Both of these data structures are built out of blocks, which are fed by a common block allocator. By limiting the number of erases allowed on a block per allocation, the allocator provides dynamic wear leveling over the entire filesystem.
root
.--------.--------.
| A'| B'| |
| | |-> |
| | | |
'--------'--------'
.----' '--------------.
A v B v
.--------.--------. .--------.--------.
| C'| D'| | | E'|new| |
| | |-> | | | E'|-> |
| | | | | | | |
'--------'--------' '--------'--------'
.-' '--. | '------------------.
v v .-' v
.--------. .--------. v .--------.
| C | | D | .--------. write | new E |
| | | | | E | ==> | |
| | | | | | | |
'--------' '--------' | | '--------'
'--------' .-' |
.-' '-. .-------------|------'
v v v v
.--------. .--------. .--------.
| F | | G | | new F |
| | | | | |
| | | | | |
'--------' '--------' '--------'
More details on how littlefs works can be found in DESIGN.md and SPEC.md.
-
DESIGN.md - A fully detailed dive into how littlefs works. I would suggest reading it as the tradeoffs at work are quite interesting.
-
SPEC.md - The on-disk specification of littlefs with all the nitty-gritty details. May be useful for tooling development.
Testing
The littlefs comes with a test suite designed to run on a PC using the
emulated block device found in the bd directory.
The tests assume a Linux environment and can be started with make:
make test
License
The littlefs is provided under the BSD-3-Clause license. See LICENSE.md for more information. Contributions to this project are accepted under the same license.
Individual files contain the following tag instead of the full license text.
SPDX-License-Identifier: BSD-3-Clause
This enables machine processing of license information based on the SPDX License Identifiers that are here available: http://spdx.org/licenses/
Related projects
-
littlefs-fuse - A FUSE wrapper for littlefs. The project allows you to mount littlefs directly on a Linux machine. Can be useful for debugging littlefs if you have an SD card handy.
-
littlefs-js - A javascript wrapper for littlefs. I'm not sure why you would want this, but it is handy for demos. You can see it in action here.
-
littlefs-python - A Python wrapper for littlefs. The project allows you to create images of the filesystem on your PC. Check if littlefs will fit your needs, create images for a later download to the target memory or inspect the content of a binary image of the target memory.
-
mklfs - A command line tool built by the Lua RTOS guys for making littlefs images from a host PC. Supports Windows, Mac OS, and Linux.
-
Mbed OS - The easiest way to get started with littlefs is to jump into Mbed which already has block device drivers for most forms of embedded storage. littlefs is available in Mbed OS as the LittleFileSystem class.
-
SPIFFS - Another excellent embedded filesystem for NOR flash.
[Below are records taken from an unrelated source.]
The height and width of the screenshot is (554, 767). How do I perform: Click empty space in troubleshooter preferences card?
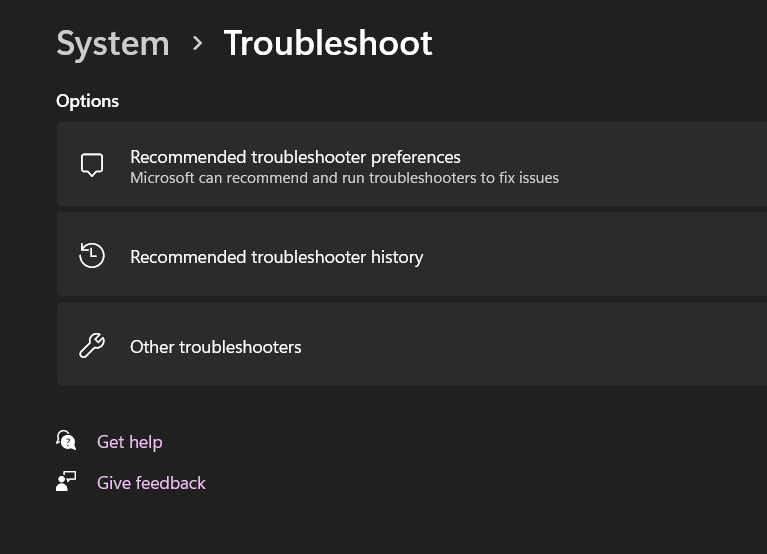click(x=660, y=164)
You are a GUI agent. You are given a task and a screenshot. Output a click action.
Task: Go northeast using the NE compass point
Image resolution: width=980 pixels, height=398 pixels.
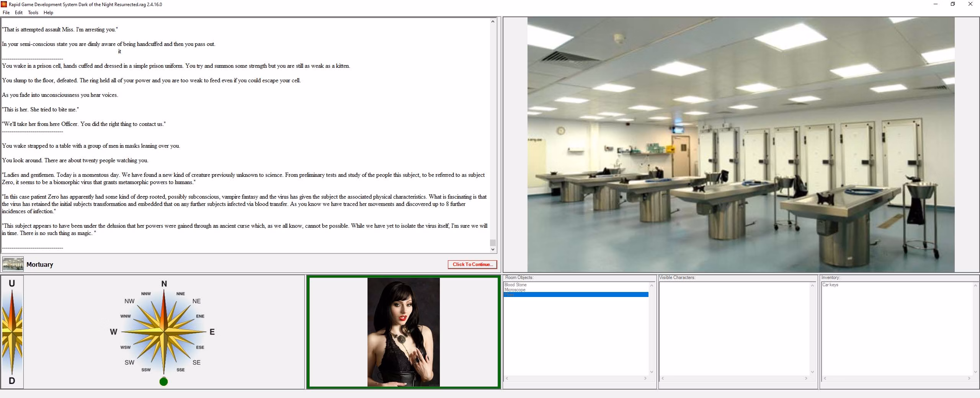196,301
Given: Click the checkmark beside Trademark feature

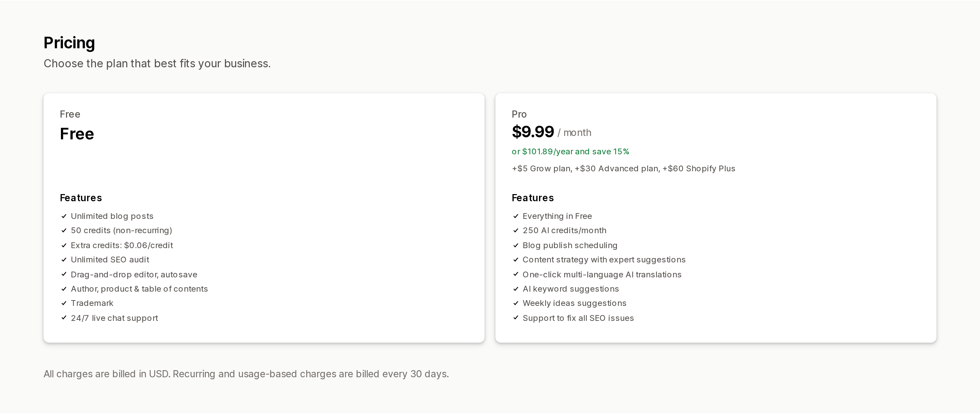Looking at the screenshot, I should coord(64,303).
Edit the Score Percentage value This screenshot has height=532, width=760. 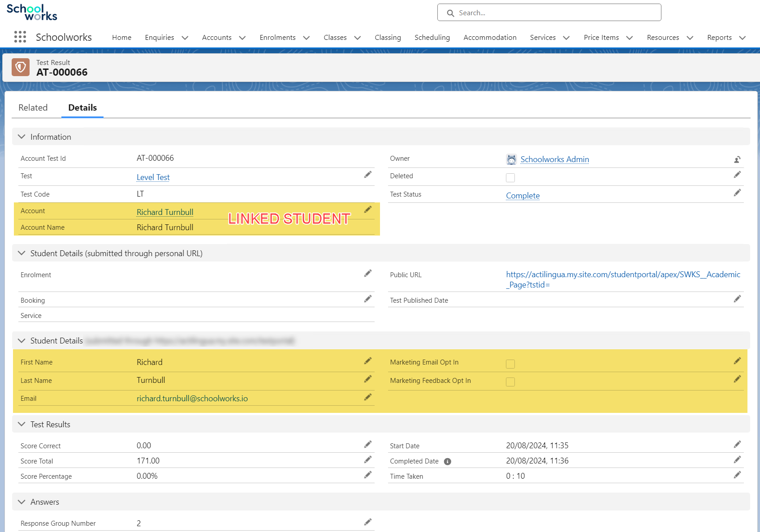click(x=368, y=475)
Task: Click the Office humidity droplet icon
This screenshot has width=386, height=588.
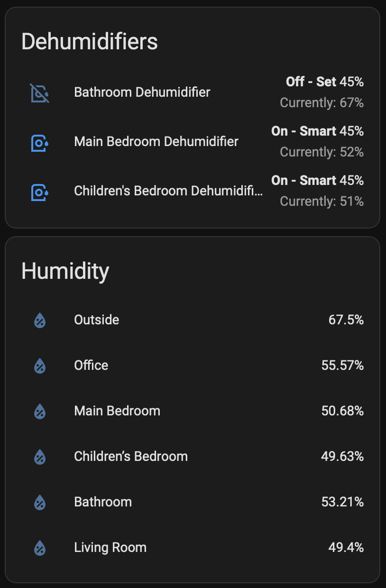Action: [x=40, y=365]
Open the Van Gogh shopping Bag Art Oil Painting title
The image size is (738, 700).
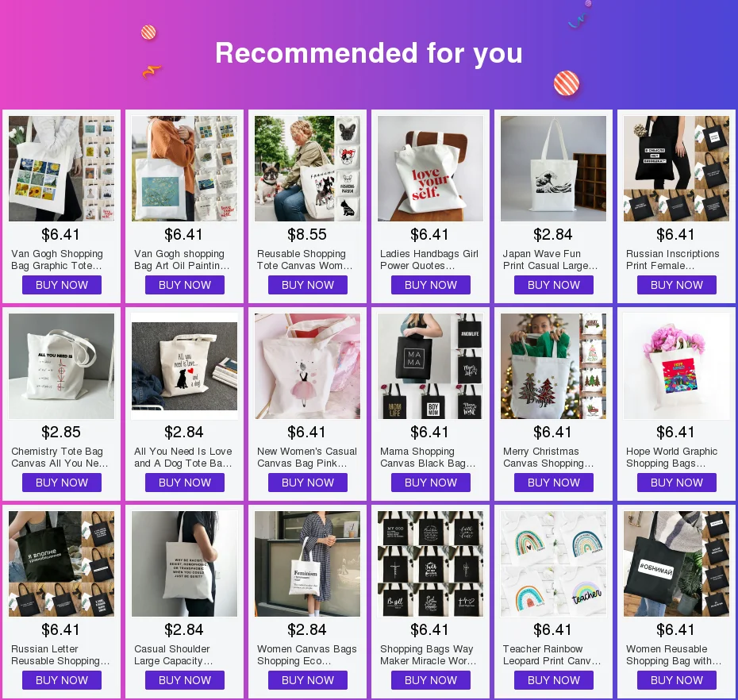click(x=182, y=260)
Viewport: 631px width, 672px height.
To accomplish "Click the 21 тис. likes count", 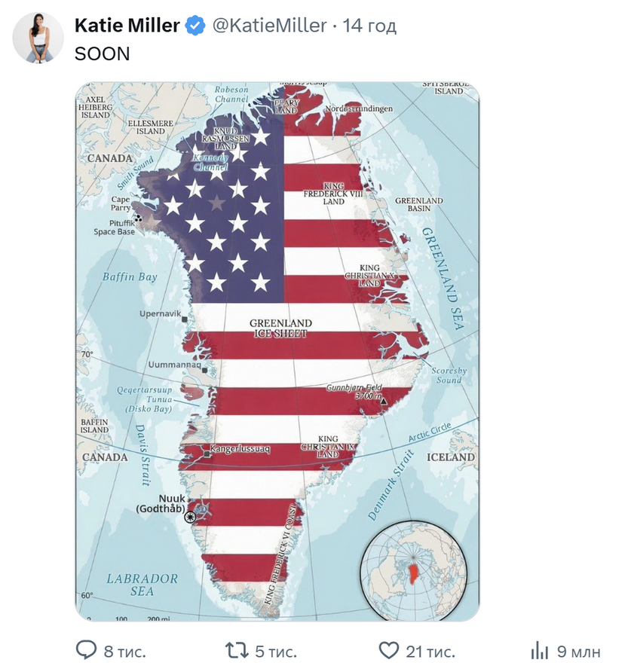I will 430,651.

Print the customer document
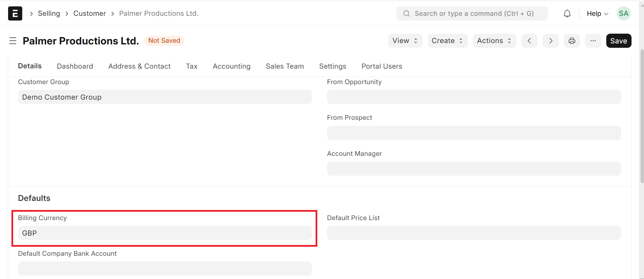[x=572, y=41]
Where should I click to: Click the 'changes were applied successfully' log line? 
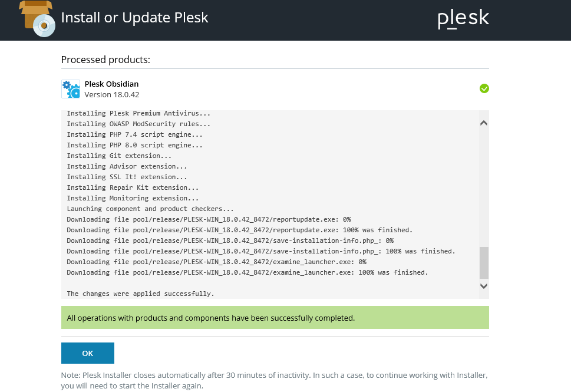pyautogui.click(x=141, y=294)
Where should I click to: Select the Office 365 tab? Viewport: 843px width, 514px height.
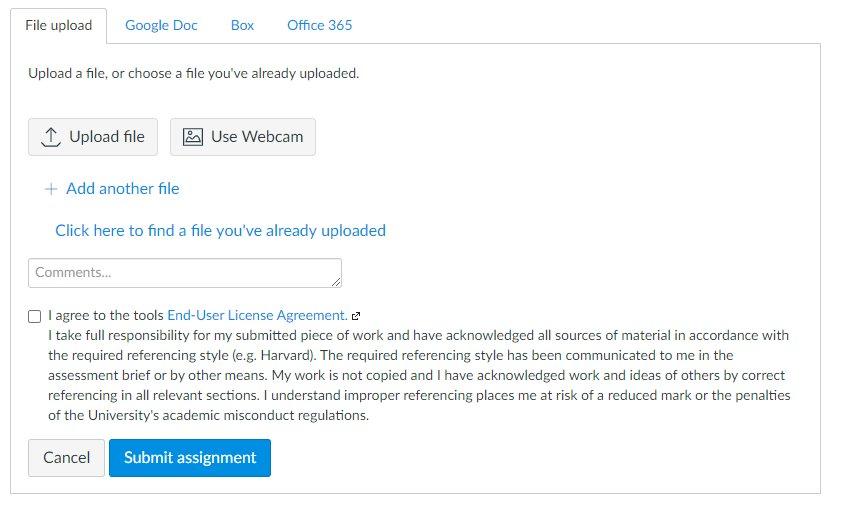pyautogui.click(x=319, y=25)
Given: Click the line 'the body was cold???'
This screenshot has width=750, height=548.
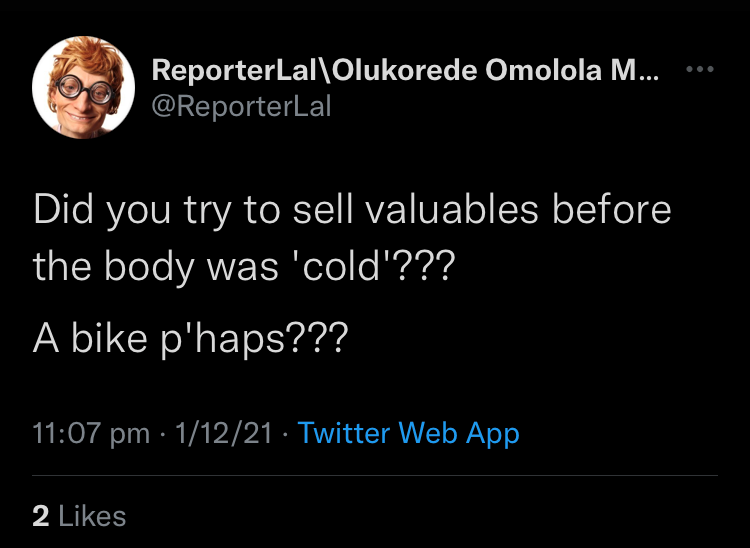Looking at the screenshot, I should click(243, 267).
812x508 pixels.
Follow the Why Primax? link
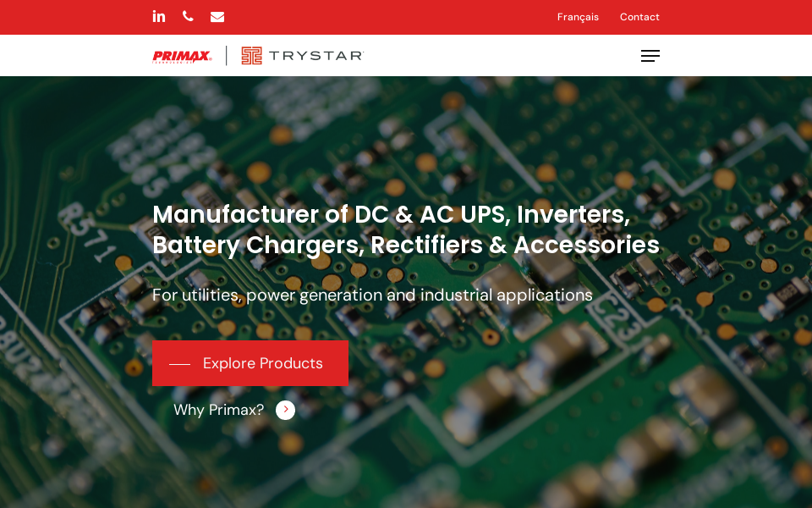click(x=218, y=410)
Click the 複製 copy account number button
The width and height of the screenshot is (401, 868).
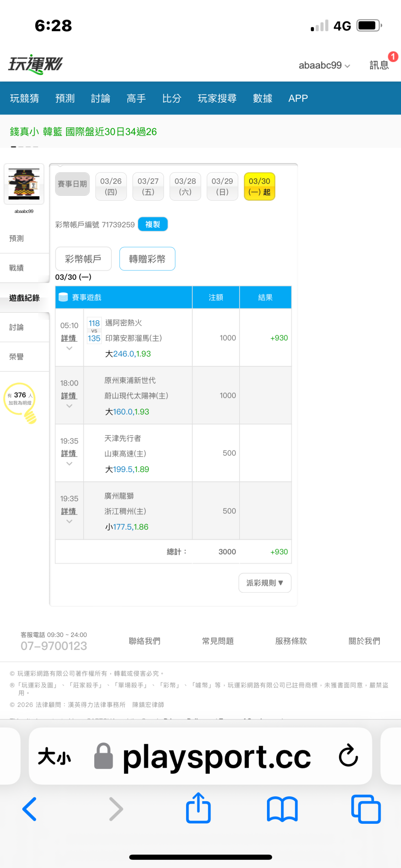point(153,224)
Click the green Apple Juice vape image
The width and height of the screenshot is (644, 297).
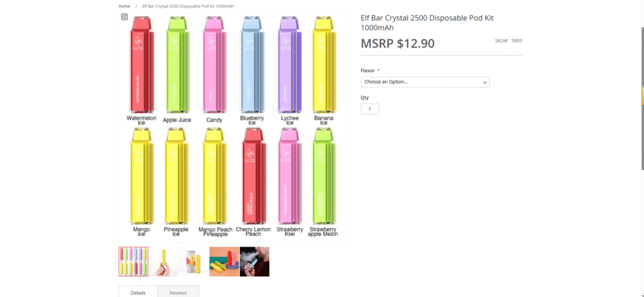[x=177, y=65]
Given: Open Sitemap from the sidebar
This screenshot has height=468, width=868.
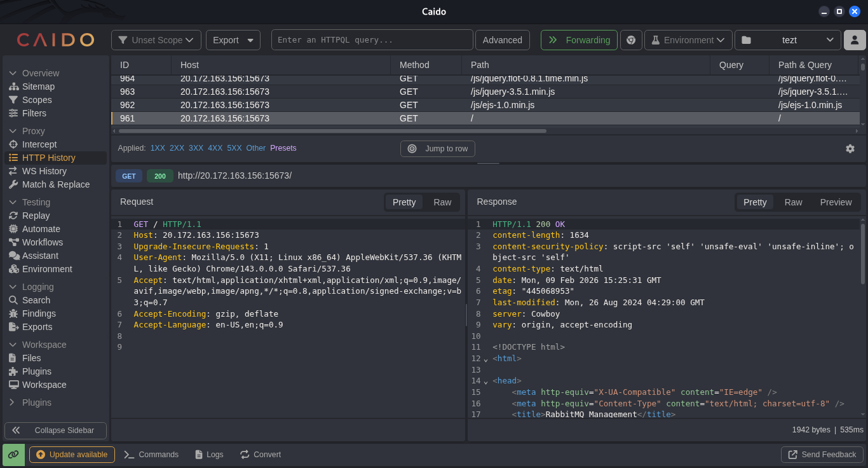Looking at the screenshot, I should tap(38, 86).
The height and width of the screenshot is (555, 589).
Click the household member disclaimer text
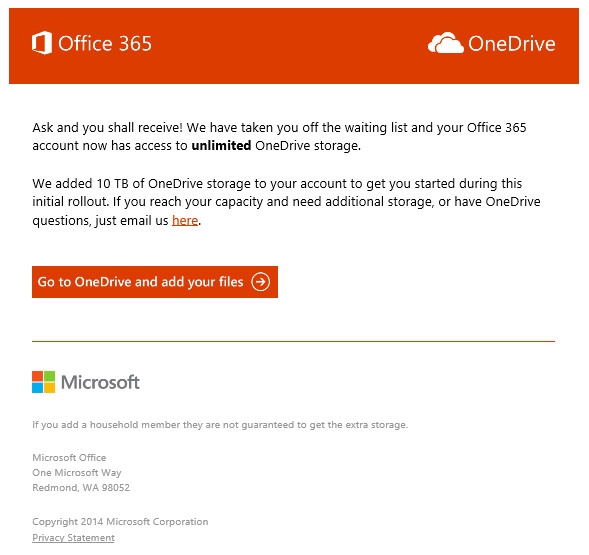click(x=220, y=425)
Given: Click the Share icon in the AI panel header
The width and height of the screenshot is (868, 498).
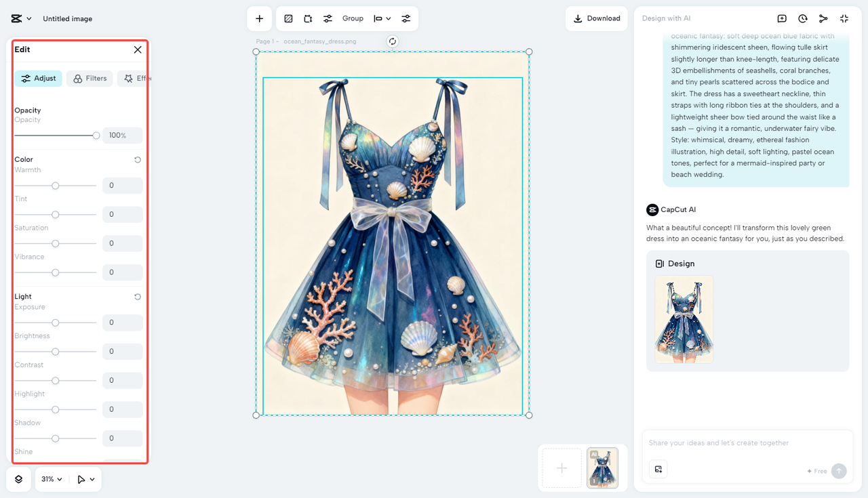Looking at the screenshot, I should (x=823, y=18).
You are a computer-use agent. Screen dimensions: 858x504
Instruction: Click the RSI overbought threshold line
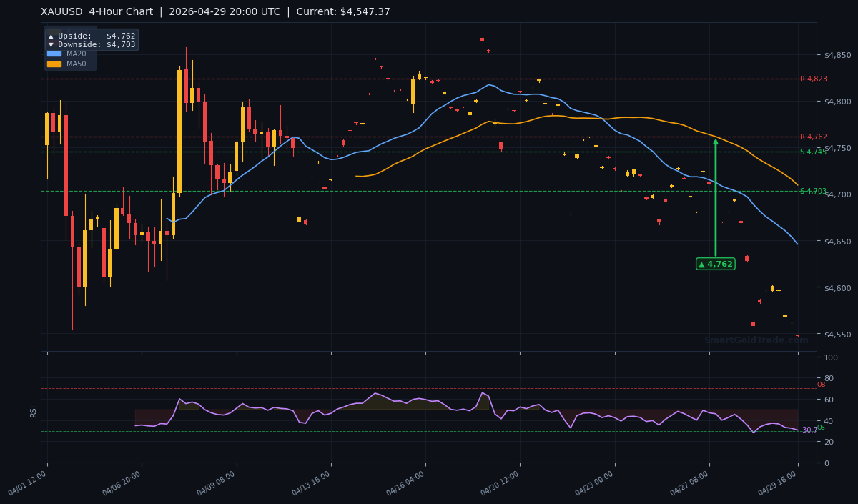click(x=429, y=390)
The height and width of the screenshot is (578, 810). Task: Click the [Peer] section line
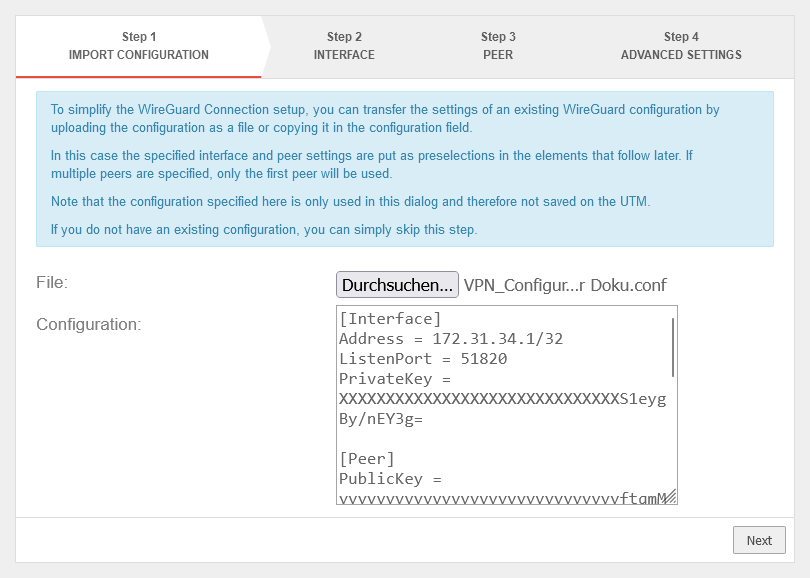pyautogui.click(x=367, y=459)
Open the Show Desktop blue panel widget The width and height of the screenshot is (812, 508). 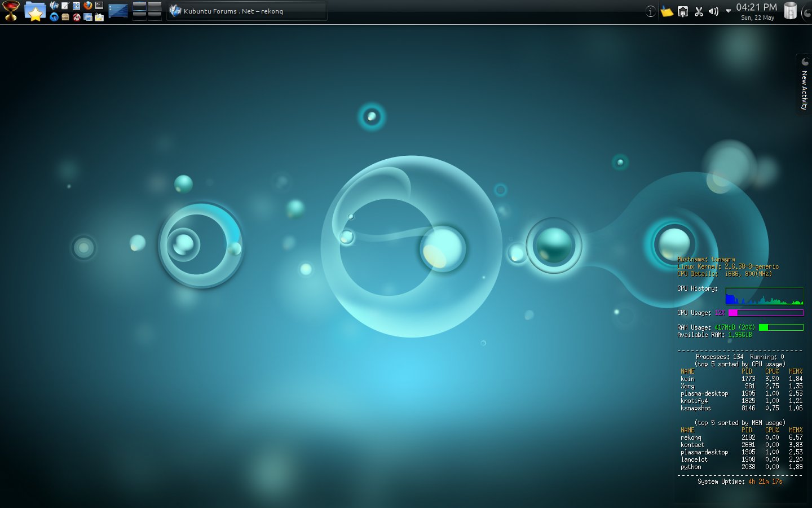pyautogui.click(x=118, y=11)
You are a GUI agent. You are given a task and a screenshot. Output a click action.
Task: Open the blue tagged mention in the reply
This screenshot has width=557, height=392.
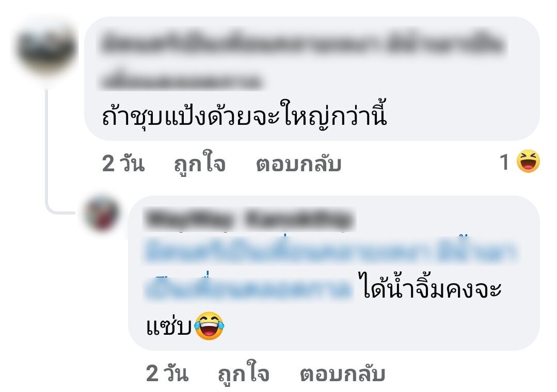coord(330,251)
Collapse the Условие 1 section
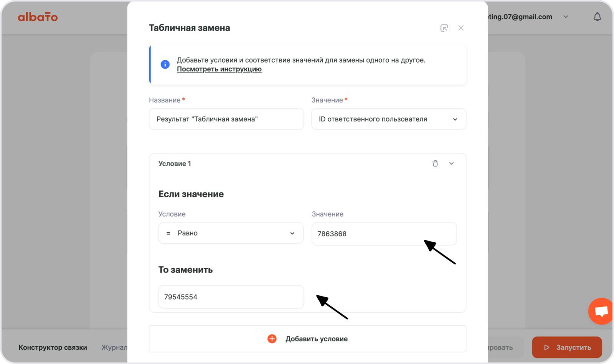Screen dimensions: 614x364 tap(451, 164)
As a more traditional logging filesystem with full static wear-leveling, SPIFFS will likely outperform littlefs on small memories such as the internal flash on microcontrollers.
-
Dhara - An interesting NAND flash translation layer designed for small MCUs. It offers static wear-leveling and power-resilience with only a fixed O(|address|) pointer structure stored on each block and in RAM.